About this exercise:
All the data below goes into the copy word for word, but the pictures don't.

Data for review:
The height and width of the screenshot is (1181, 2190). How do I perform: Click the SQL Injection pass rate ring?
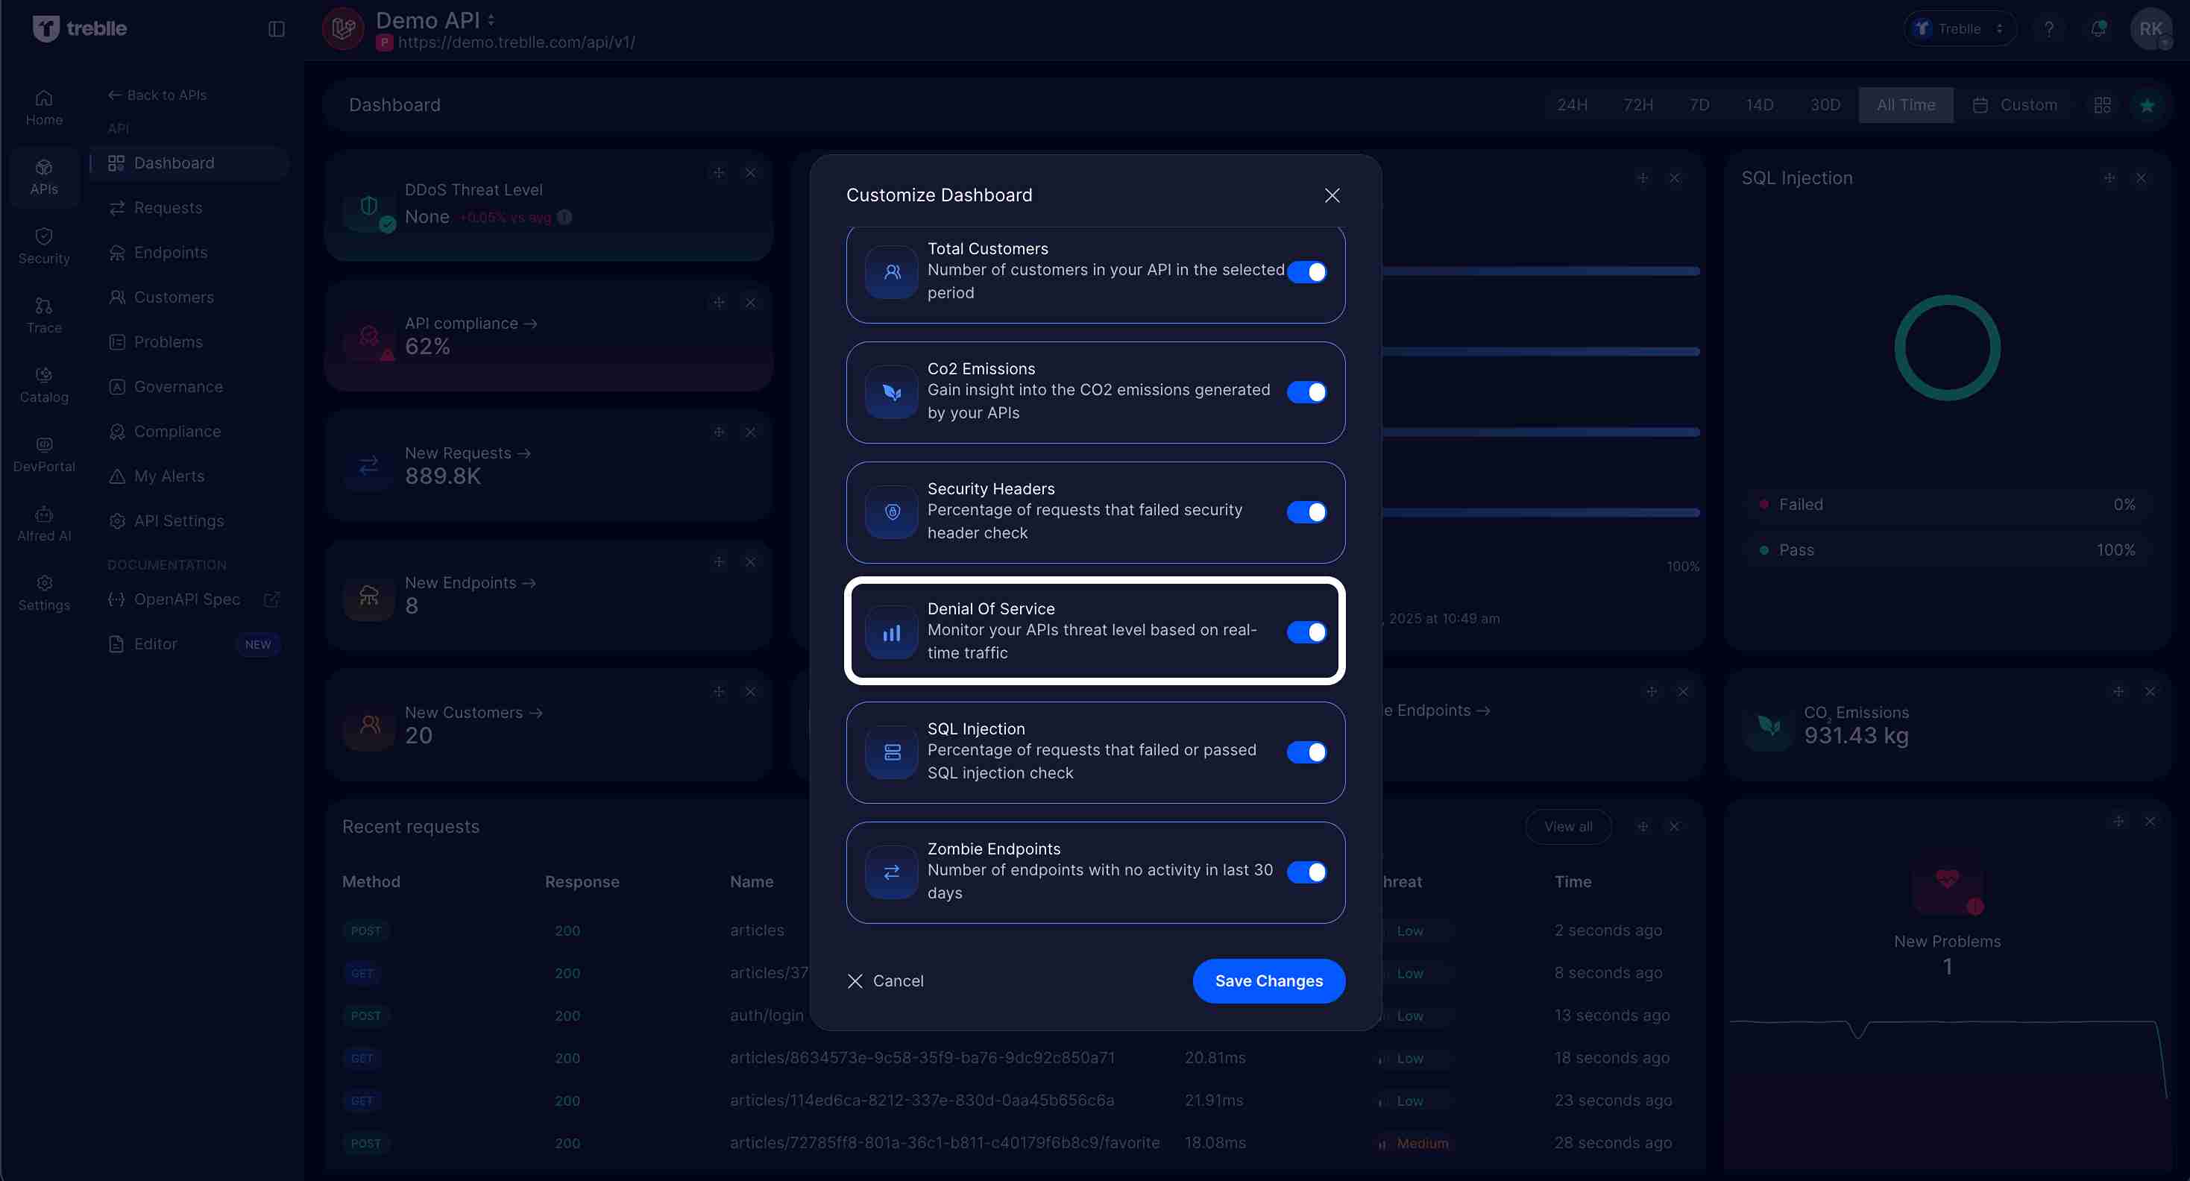1947,346
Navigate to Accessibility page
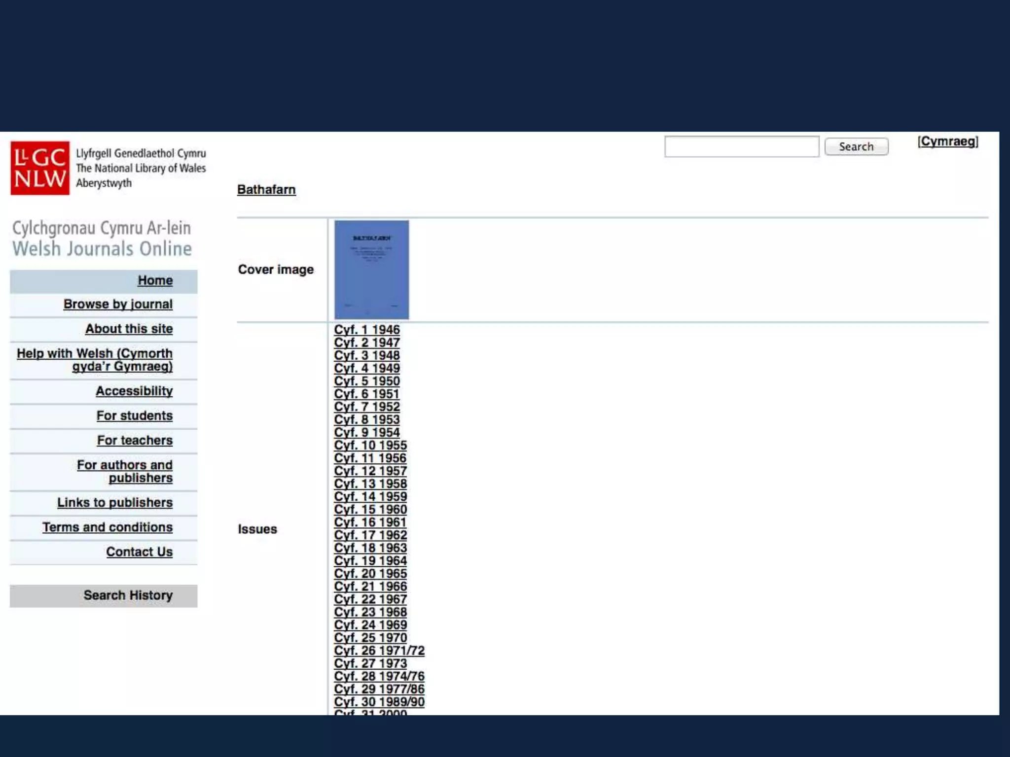The image size is (1010, 757). (134, 391)
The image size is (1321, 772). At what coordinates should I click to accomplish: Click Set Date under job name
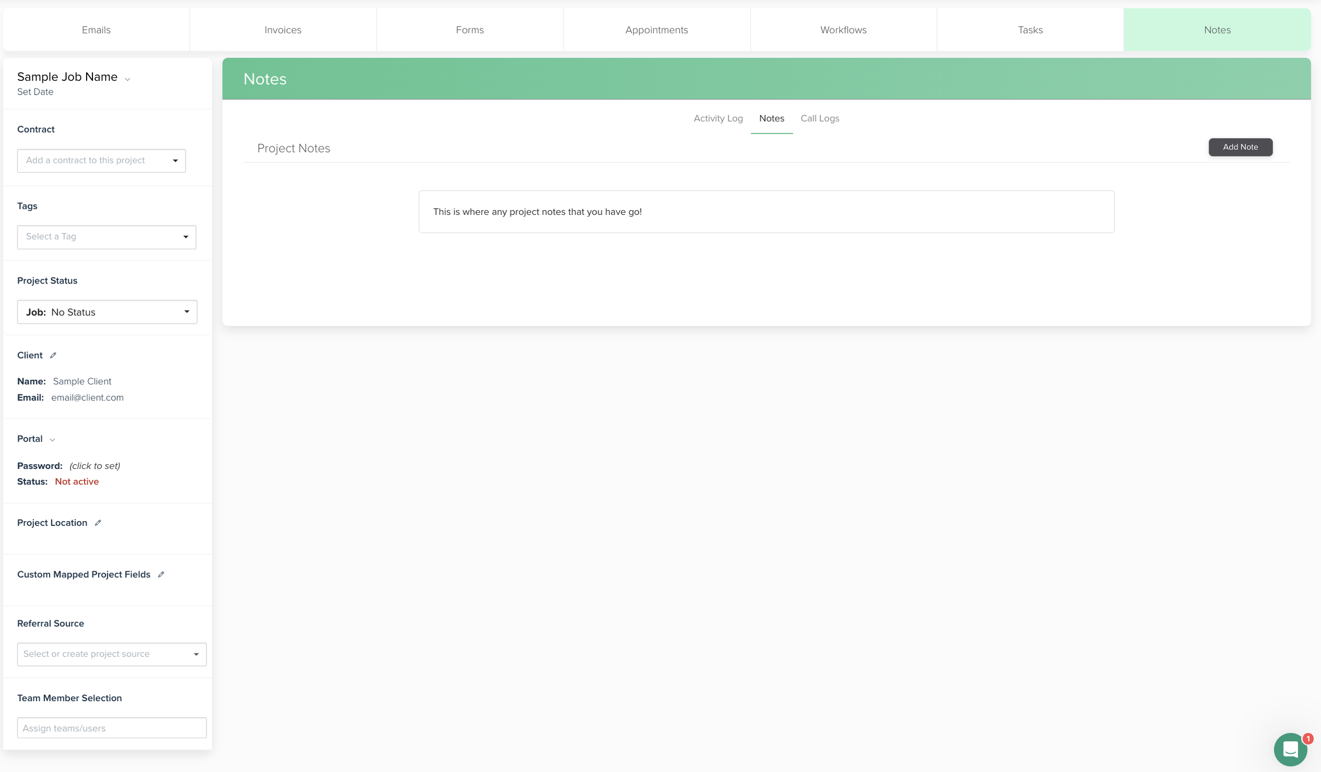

Answer to this problem:
The height and width of the screenshot is (1181, 2190). How do I perform: Click the SQL Injection pass rate ring?
1947,346
Navigate to Accessibility page
The image size is (1010, 757). (134, 391)
The image size is (1321, 772). At what coordinates should I click to accomplish: Click Set Date under job name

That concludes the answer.